2Le temps est, pour Chr. Berg, la composante fondamentale de la décadence2. Tantôt perçue dans la perspective cyclique d’une mort annonciatrice de renaissance, comme l’hiver qui précède la Reverdie, tantôt représentée comme l’étape finale d’une régression, la décadence est temps.
3Si l’œuvre wagnérienne sature l’espace romanesque du Crépuscule des dieux d’Élémir Bourges, elle en détermine également la figuration du temps ; placé sous l’égide du mythe, le récit est tendu vers une fin annoncée. La conscience du fatum suspend le temps, l’étire, l’épaissit dans une durée semble-t-il infinie, que Bourges incarne dans la décomposition lente du corps de Charles d’Este. Densifié, le temps prend de l’espace. Il en prend d’autant plus que les lieux sont confinés ; exilés, les personnages sont opprimés par l’espace autant que par le temps.
4En réaction à une conception évolutive et centrifuge de l’histoire, alors dominante grâce aux progrès techniques et économiques, les récits fins-de-siècle obéissent à un schéma involutif et centripète. La dynamique spiroïdale à l’œuvre dans les romans décadentistes marque un « divorce entre l’imaginaire et les réalités socio-économiques ». Chr. Berg s’oriente vers une interprétation sociologique : « les textes de l’époque mettent en place des stratégies d’involution et de récession qui visent à transformer la décadence en condition même de l’existence artistique au sein d’un monde profondément hostile à l’art, à la création et aux écrivains » (p. 10).

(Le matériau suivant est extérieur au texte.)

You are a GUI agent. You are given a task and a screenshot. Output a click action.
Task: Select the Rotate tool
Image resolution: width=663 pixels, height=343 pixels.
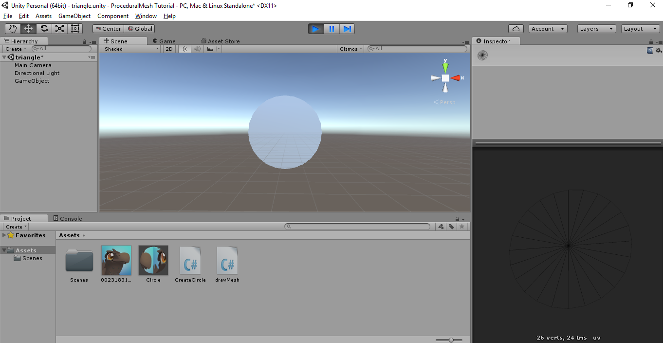coord(44,29)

Thébaïde, rade, pour reprendre des termes huysmansiens, l’isolement dans l’espace se double d’un enfermement dans un passé idéalisé ; cette temporalité uchronique stricto sensu constitue un double rempart contre le monde. Cependant, en voulant se protéger de l’espace-temps de la vie, les personnages se condamnent à la mort ; l’asphyxie narrative, son étisie mortifère sont mises en scène par Huysmans dans « une sorte de degré zéro de la progression temporelle » (p. 12), écrit Chr. Berg.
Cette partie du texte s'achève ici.